►

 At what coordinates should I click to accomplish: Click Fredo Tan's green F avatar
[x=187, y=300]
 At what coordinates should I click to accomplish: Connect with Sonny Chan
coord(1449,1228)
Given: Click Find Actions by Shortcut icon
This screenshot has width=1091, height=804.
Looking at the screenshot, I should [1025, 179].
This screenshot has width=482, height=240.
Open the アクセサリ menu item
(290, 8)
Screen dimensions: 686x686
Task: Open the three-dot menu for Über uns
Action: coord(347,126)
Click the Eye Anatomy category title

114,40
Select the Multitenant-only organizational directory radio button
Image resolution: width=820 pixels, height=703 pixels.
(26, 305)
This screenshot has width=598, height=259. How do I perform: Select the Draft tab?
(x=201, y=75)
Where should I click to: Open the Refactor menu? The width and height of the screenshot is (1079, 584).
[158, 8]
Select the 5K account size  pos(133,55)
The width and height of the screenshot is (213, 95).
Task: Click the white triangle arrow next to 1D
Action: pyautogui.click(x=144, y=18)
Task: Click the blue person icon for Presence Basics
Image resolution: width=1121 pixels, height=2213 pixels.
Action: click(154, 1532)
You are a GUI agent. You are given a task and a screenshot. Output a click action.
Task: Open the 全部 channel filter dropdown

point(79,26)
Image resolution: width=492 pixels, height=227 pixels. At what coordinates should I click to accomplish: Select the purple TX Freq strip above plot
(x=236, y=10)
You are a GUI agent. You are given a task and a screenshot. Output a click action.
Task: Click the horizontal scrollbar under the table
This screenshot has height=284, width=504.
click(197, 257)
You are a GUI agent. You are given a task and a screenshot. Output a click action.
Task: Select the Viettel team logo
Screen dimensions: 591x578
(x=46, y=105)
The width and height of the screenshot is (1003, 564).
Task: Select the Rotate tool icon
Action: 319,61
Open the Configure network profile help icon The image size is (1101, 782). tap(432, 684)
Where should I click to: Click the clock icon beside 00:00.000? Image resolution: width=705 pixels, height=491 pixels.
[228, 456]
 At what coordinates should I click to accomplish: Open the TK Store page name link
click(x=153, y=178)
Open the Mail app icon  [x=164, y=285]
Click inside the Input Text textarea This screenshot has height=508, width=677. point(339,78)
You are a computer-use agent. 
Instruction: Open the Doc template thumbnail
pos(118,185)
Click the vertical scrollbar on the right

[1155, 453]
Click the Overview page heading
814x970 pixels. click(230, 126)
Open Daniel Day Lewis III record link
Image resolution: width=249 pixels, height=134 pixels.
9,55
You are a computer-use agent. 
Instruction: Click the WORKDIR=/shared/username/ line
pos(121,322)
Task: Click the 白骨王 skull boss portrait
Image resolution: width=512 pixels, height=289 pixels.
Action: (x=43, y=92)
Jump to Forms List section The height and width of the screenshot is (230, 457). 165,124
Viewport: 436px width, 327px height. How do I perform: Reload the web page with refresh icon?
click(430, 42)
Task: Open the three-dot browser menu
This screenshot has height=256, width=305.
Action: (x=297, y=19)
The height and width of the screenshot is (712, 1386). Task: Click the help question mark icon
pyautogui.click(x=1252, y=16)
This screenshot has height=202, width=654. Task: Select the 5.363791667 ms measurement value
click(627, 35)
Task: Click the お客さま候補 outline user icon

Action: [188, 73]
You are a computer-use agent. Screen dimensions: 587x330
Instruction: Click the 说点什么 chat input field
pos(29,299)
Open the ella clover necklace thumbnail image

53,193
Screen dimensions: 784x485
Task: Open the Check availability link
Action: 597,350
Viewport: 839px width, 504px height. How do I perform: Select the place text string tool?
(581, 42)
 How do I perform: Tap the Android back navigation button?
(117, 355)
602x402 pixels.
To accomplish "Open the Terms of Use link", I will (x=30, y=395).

◄

• **TASK DIRECTIONS**: Of the entries above, repeat exactly the lines from the line with "At what coordinates should I click to accomplish: Connect" through the line with "Select the Multitenant-only", both of them included.

• **OUTPUT**:
 At what coordinates should I click to accomplish: Connect with Sonny Chan
coord(1449,1228)
Given: Click Find Actions by Shortcut icon
This screenshot has width=1091, height=804.
Looking at the screenshot, I should [1025, 179].
This screenshot has width=482, height=240.
Open the アクセサリ menu item
(290, 8)
Screen dimensions: 686x686
Task: Open the three-dot menu for Über uns
Action: coord(347,126)
Click the Eye Anatomy category title

114,40
Select the Multitenant-only organizational directory radio button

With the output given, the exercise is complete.